Apparently, the NFL doesn’t take issues of documented domestic violence too seriously. Ray Rice of the Baltimore Ravens, the running back who dragged his then-fiancee (now wife) Janay Palmer, out of an elevator unconscious in Atlantic City, will only be suspended for two games.
The punishment is a result of Rice violating the league’s personal conduct policy.
In a statement, released by the Ravens, Rice said:
“It is disappointing that I will not be with my teammates for the first two games of the season, but that’s my fault. As I said earlier, I failed in many ways. But, Janay and I have learned from this. We have become better as a couple and as parents. I am better because of everything we have experienced since that night. The counseling has helped tremendously. My goal is to earn back the trust of the people, especially the children, I let down because of this incident. I am a role model and I take that responsibility seriously. My actions going forward will show that.”
Ravens general manager, Ozzie Newsome called the ruling “fair” and added,
“That night was not typical of the Ray Rice we know and respect. We believe that he will not let that one night define who he is, and he is determined to make sure something like this never happens again.”
Rice is currently enrolled in a program for first-time offenders that includes family counseling and will also clear his record of criminal charges if he meets all the conditions.
Can we agree that this “punishment,” if you can even call it that, is completely unacceptable and sends a terrible message on behalf of the NFL?
As USA Today Maggie Hendricks noted, far lesser offenses receive stronger punishments. Repeat offenders who violate a drug policy will be suspended for four games. A violent tackle will get you kicked out of one game. And if you haven’t quite made it to the NFL yet, selling your autograph while in college will get you “sat down” for five games.

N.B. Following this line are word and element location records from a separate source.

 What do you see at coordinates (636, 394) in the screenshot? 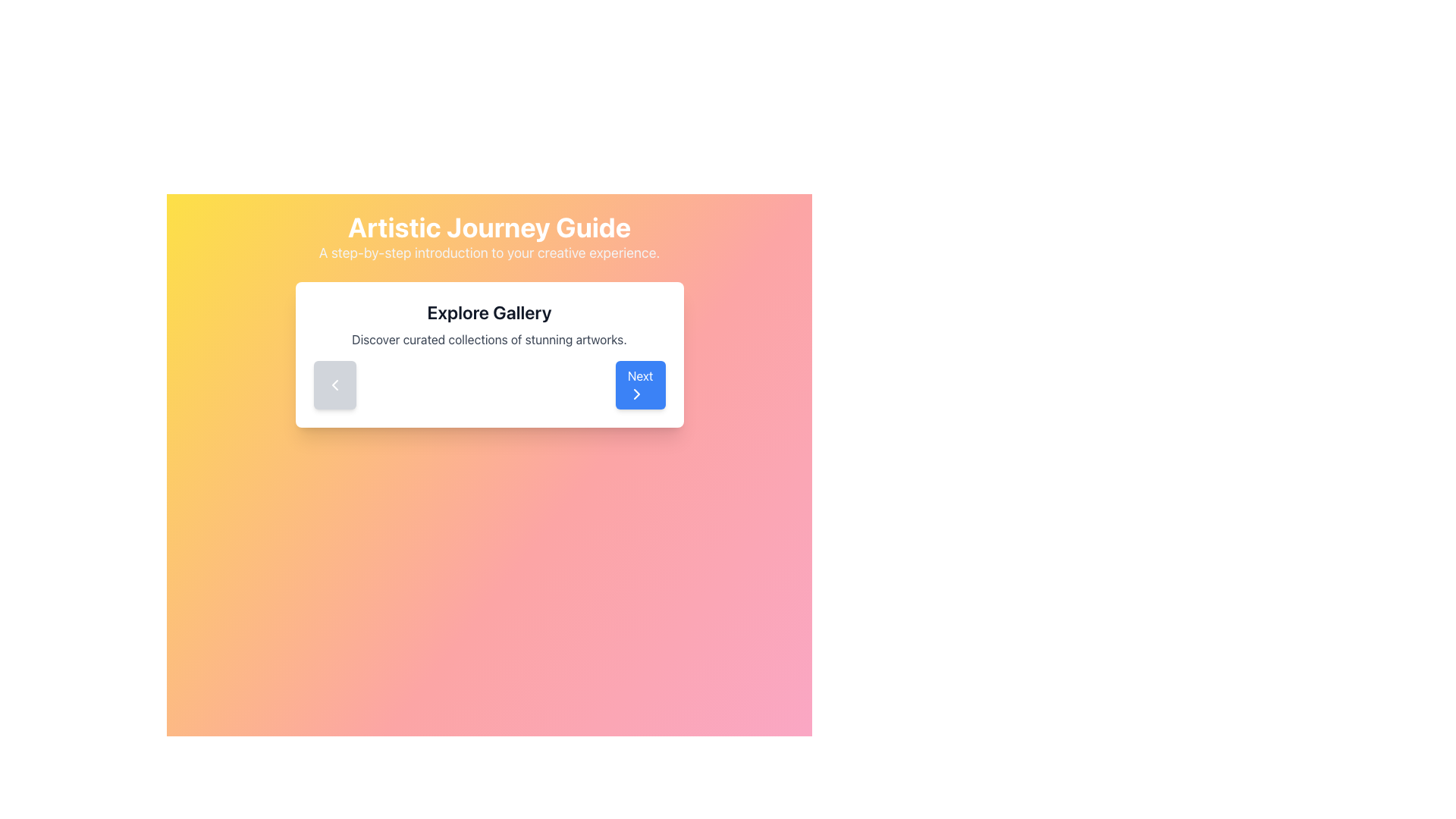
I see `the right-pointing chevron icon located within the blue 'Next' button on the right side of a white card to proceed` at bounding box center [636, 394].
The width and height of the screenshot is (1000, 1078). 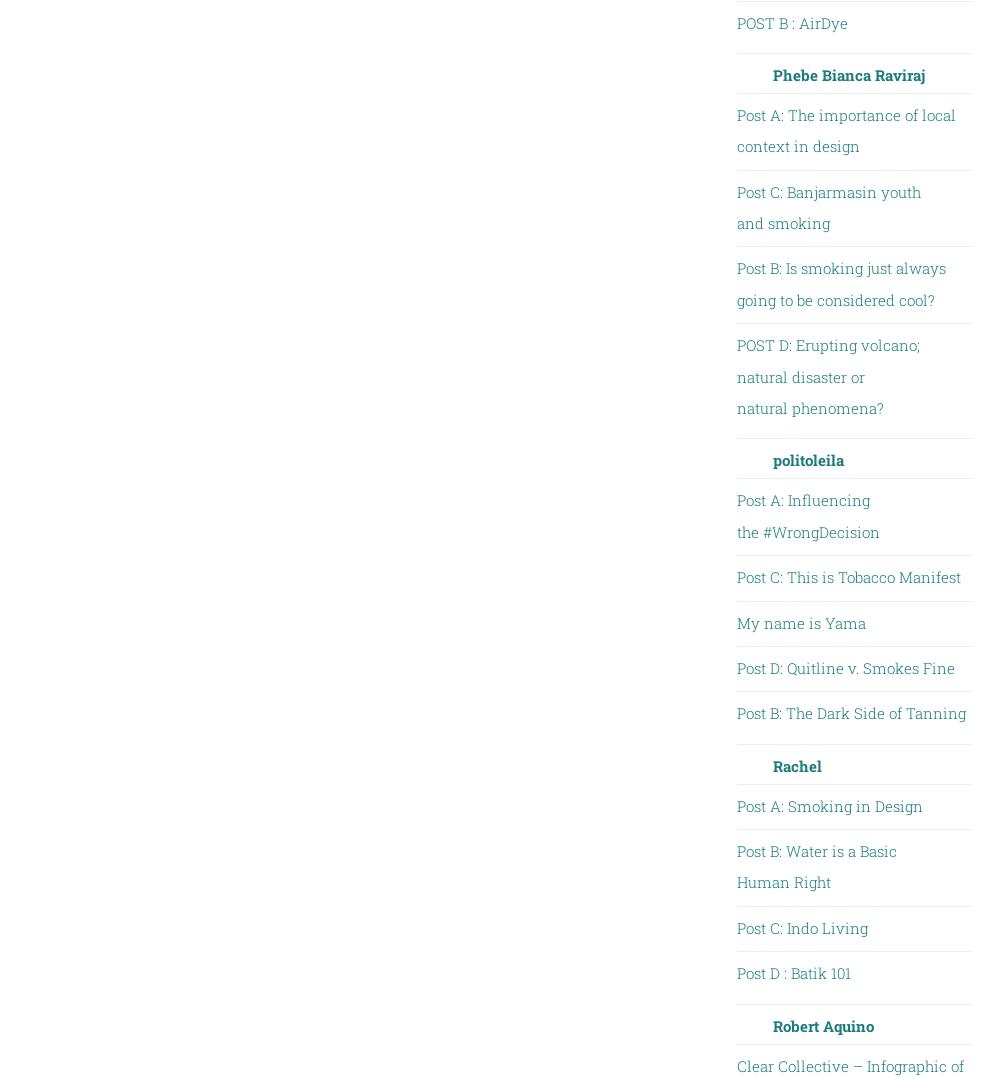 I want to click on 'POST B : AirDye', so click(x=791, y=20).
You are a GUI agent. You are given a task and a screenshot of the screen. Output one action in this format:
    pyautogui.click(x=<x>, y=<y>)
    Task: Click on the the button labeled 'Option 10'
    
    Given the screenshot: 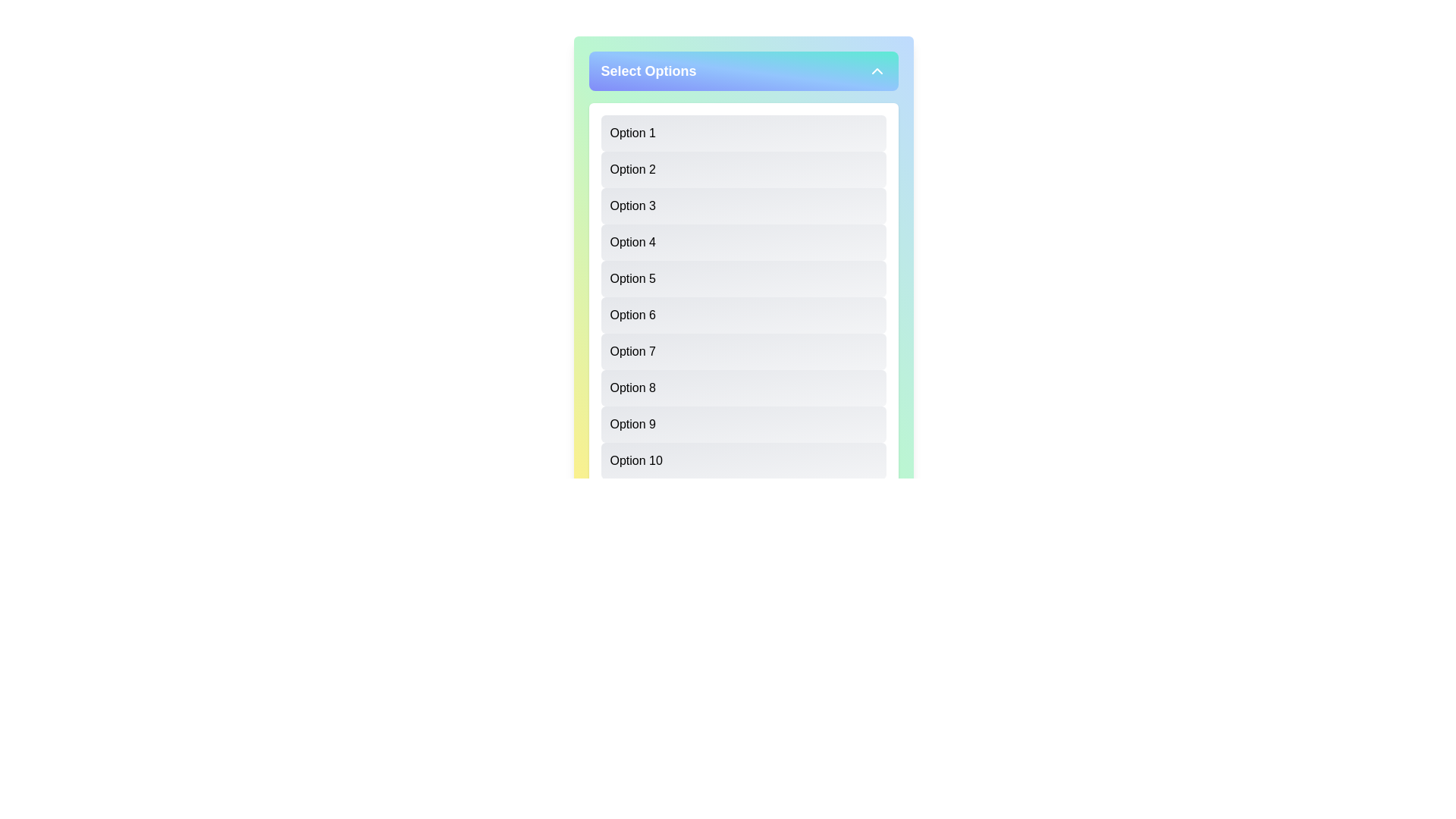 What is the action you would take?
    pyautogui.click(x=743, y=460)
    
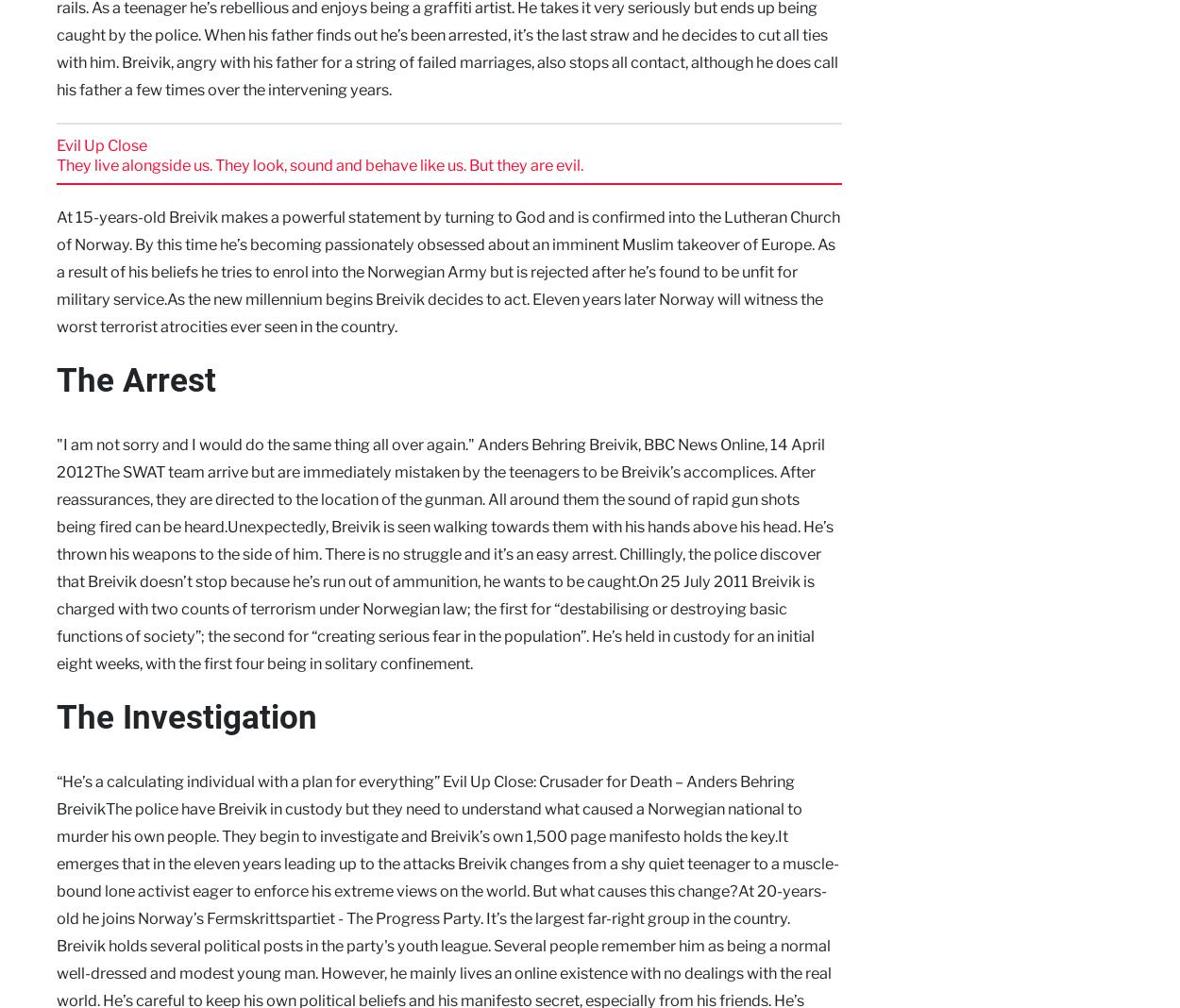 This screenshot has width=1180, height=1008. Describe the element at coordinates (944, 885) in the screenshot. I see `'.'` at that location.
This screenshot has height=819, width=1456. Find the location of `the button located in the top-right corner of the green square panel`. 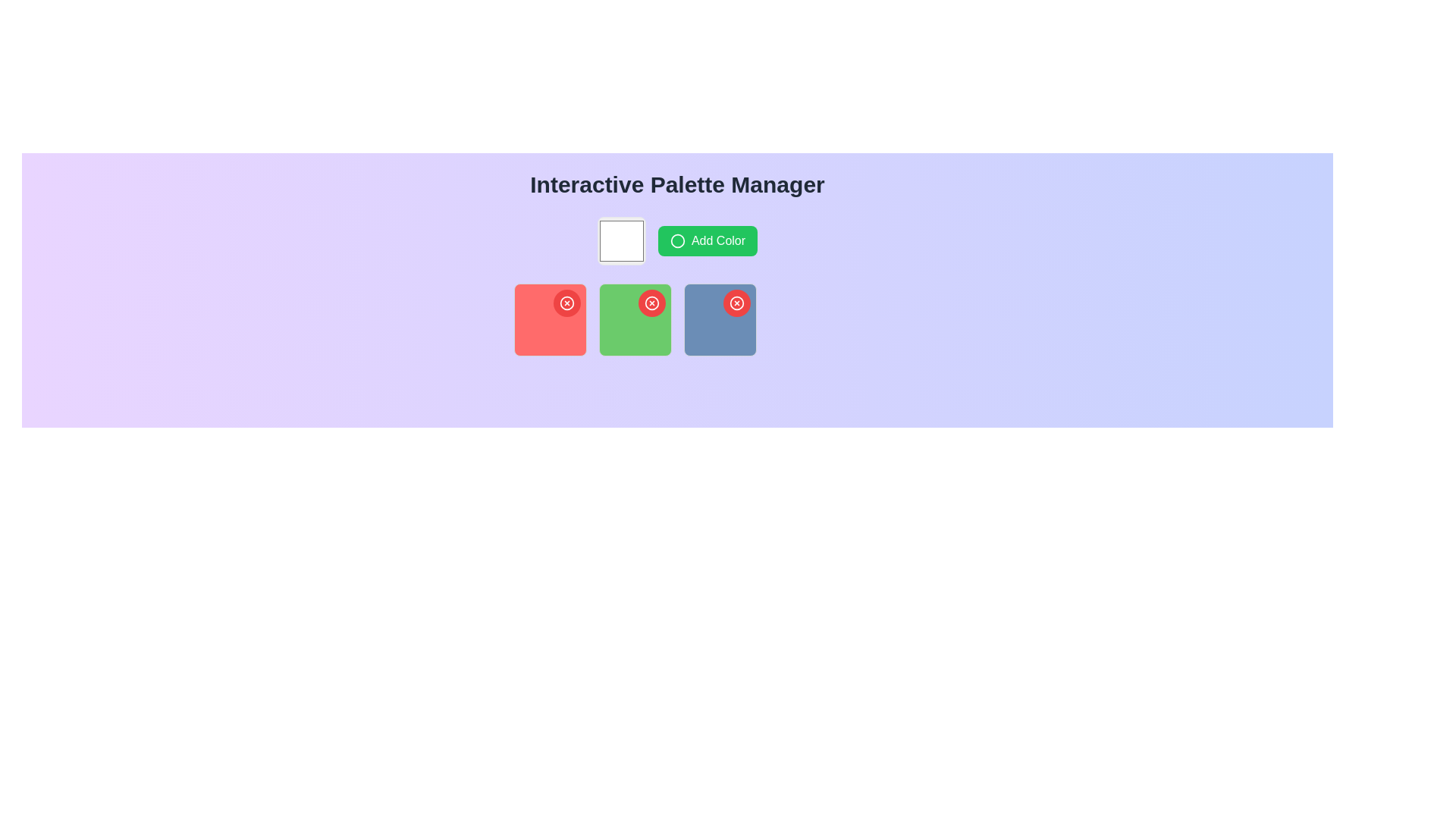

the button located in the top-right corner of the green square panel is located at coordinates (651, 303).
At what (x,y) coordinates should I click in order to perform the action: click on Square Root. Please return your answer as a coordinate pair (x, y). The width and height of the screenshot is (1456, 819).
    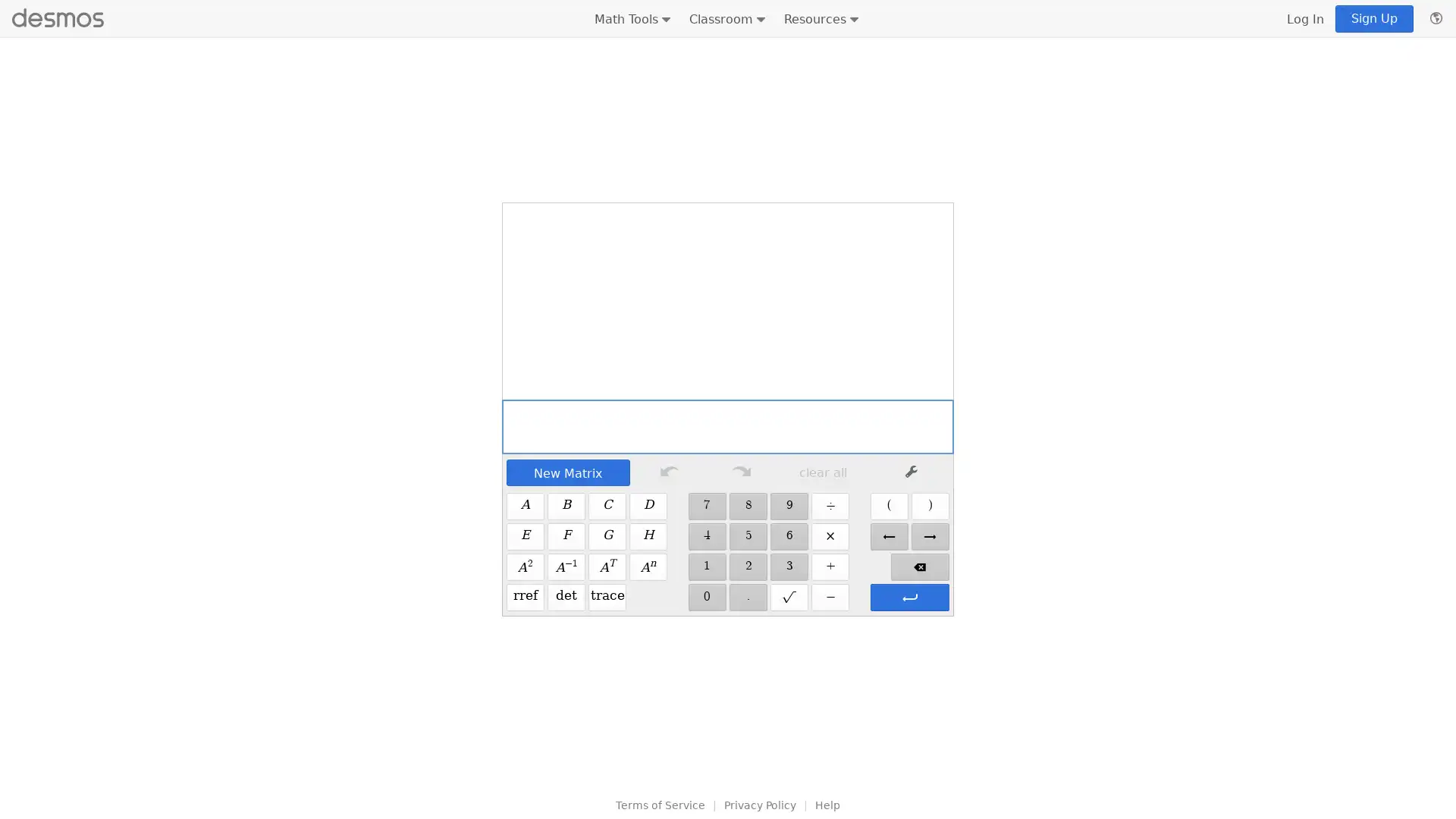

But apparently, proof of you beating your fiancee and the mother of your child unconscious and then dragging her out of a public elevator like she’s a piece of trash is only worth two games.
This is not even just about Ray Rice anymore. When 1 in 3 women will be abused throughout the course of her lifetime, often by a member of her own family, it’s a problem not unique to Rice. We’ve seen it play out far too many times just in recent months with other celebrities beating their girlfriends, wives or fiancees. I believe in redemption and all that and the counseling might actually be working for him. But a part of learning the lesson is being adequately punished. And a two game suspension is more or less an extended time out. It’s not good enough for Rice, it’s not good enough for the other women who suffered like Janay but didn’t have their abuse recorded and broadcast and it’s not good enough for the young boys who will grow up thinking this wasn’t “that big of a deal.”
With this puny suspension, the NFL proves that they don’t really take violence against women seriously. I know you’ve heard the comparisons drawn thousands of times by now, but Michael Vick was practically stoned in the town square for allowing his friends to use his property for dog fights. I love dogs and dog fighting is wrong but I value the lives of women far more than dogs. Sorry, not sorry.
The only message this punishment sends is that violence against women can be forgiven with a press conference, pathetic statement and a two game suspension.
As Hendricks writes to the NFL: “Don’t tell me you care about women’s health come October. Don’t pink wash the whole league and pay lip service to how much you care about women. Don’t trot out breast cancer survivors as symbols of the NFL’s close relationship with women and then give a man who threatened a woman’s health–ON TAPE– a two game suspension.”
The NFL is about money. And they know the majority of their revenue is tied to public perception of their image. Sadly, the league got the message that men, their target audience and demographic, wouldn’t care one way or another what happened to Palmer, a Black woman, that night. And they subsequently didn’t care about the consequences Rice, the perpetrator of the violence, faced as a result.
Yes, the NFL dropped the ball. But really, their decision is just a clear indicator of just how much the whole country (and various parts of the world) really value women and their well-being. If you didn’t get the message, ladies, your life and well-being are worth two football games.